Anche i Verdi si dissociano da Inside/Out. Ardigò: “idea buona ma realizzata male sporcando la città e con i volti dei soliti che hanno approfittato per farsi pubblicità”
Colpo di scena nella vicenda politica che da settimane ruota attorno al progetto Inside/Out. La campagna di sensibilizzazione al diritto di cittadinanza per i figli degli extracomunitari che sabato ha visto l’affissione in diversi luoghi della città di 200 manifesti raffiguranti volti di cremaschi. Fortemente voluta dall’assessore Paola Vailati e difesa strenuamente dalla giunta, tanto che la presentazione dell’iniziativa vide schierate le tre donne della giunta, con la quarta, il sindaco, a firmare di pugno il comunicato stampa.
Anche i Verdi si chiamano fuori
Ma adesso anche parte della sinistra cremasca si dissocia dall’iniziativa.
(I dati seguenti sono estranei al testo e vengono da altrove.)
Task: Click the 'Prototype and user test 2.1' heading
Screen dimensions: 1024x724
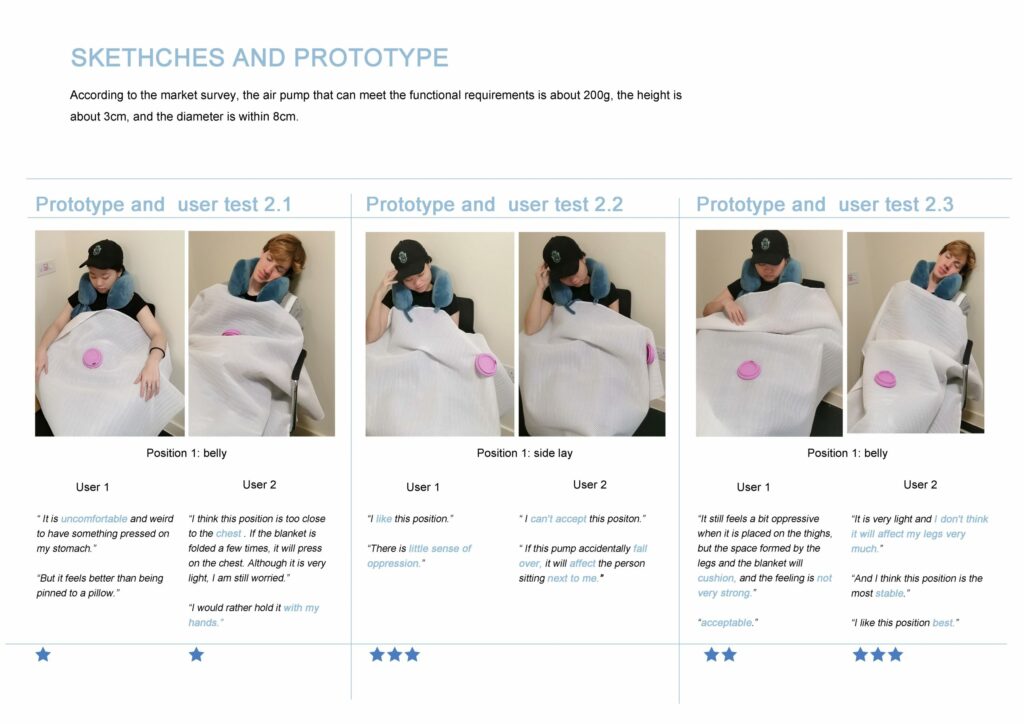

Sono i Verdi di Gianemilio Ardigò che in fase di presentazione avevano appoggiato il progetto e adesso se ne chiamano fuori. “Pur rimanendo convinti che Inside/out sia una coraggiosa iniziativa della giunta amministrativa verso una integrazione e una nuova cultura sociale – scrive Ardigò - non approviamo l’esecuzione della stessa nel come è stata effettuata e realizzata”.
I solito volti noti
“Risulta essere una grande e goliardica messa in scena per una pubblicità, non più gratuita, che alcuni opportunisti locali hanno con soldi pubblici sfruttato per la loro immagine. Pensavamo che i volti fossero tutti anonimi e che le immagini risultassero posizionate in punti strategici della città senza creare distrazioni viabilistiche lasciando i manifesti alla portata degli atti di vandalismo e sporcandone le mura e le pareti”.
Idea troppo confusa, ci dissociamo
“Come sempre avviene in questi casi risulta corretto prendere posizione in quanto vi è la concreta possibilità che i cittadini fraintendano l’iniziativa, passando a un pericoloso rifiuto che non porta da nessuna parte e non aiuta il già fragile equilibrio dell’integrazione. Pertanto i Verdi Europei, favorevoli da sempre ad iniziative sulle diversità, si dissociano da tale realizzazione mediatica che non ha raggiunto l’obiettivo previsto creando malumori e una nuova ondata, come se fosse necessaria, di contro – manifesti causa l’uso inappropriato di soldi pubblici”.